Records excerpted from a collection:
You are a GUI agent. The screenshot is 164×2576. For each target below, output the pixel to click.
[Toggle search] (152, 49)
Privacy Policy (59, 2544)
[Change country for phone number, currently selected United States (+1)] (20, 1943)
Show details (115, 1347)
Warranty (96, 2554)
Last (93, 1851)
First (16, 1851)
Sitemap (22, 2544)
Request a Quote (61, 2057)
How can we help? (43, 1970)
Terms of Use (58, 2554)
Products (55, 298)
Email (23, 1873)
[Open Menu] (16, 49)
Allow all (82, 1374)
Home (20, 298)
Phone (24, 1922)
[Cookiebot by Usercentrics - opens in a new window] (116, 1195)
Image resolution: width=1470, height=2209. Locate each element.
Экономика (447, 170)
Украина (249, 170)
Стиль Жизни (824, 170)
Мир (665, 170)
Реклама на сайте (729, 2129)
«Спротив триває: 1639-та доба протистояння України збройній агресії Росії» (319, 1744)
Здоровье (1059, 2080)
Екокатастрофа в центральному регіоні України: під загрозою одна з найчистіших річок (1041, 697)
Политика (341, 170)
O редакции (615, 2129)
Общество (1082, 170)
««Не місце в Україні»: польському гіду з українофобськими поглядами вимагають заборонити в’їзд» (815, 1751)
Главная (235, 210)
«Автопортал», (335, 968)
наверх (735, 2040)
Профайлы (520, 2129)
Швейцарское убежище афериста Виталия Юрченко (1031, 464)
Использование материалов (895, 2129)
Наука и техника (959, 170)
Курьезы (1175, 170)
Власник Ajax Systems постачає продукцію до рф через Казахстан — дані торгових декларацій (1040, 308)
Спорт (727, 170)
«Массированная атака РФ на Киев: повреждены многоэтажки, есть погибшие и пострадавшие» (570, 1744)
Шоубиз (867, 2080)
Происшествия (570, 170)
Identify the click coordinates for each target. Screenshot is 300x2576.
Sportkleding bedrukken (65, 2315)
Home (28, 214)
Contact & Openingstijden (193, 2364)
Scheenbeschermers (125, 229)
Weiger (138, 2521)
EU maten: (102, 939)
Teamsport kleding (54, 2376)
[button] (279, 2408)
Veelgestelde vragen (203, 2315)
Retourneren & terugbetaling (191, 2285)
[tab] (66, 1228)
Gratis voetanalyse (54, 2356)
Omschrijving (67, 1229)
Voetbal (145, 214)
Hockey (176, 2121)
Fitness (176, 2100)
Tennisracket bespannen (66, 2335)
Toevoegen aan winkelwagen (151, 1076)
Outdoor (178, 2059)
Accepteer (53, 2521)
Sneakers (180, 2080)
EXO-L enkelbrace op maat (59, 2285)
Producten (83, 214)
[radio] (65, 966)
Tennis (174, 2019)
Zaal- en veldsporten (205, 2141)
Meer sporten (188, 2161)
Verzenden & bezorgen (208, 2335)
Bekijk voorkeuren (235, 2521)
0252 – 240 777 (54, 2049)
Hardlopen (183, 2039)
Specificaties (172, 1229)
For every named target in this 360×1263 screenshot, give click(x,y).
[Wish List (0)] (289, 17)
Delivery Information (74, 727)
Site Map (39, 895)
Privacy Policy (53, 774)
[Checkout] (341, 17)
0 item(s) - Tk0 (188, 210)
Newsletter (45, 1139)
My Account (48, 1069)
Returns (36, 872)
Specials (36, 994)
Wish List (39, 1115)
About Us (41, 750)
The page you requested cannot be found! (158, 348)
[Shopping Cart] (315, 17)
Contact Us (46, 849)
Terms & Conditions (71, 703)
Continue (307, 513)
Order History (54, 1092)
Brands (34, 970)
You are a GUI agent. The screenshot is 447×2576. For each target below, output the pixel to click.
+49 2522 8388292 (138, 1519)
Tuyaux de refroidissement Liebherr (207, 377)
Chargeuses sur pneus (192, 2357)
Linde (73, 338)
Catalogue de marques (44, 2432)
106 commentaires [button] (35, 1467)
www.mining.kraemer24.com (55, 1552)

Aim of the task — Return, in full, every line of these entries that holds "click".

Completed exercise —
You are a GUI agent. The screenshot is 164×2576. For each target below, output the pixel to click.
Identify the click coordinates for each target. Screenshot is 300x2576.
For every named target in this 360×1263 screenshot, give click(x,y).
You are a GUI agent. The screenshot is 447×2576. For each target below, output the pixel to click.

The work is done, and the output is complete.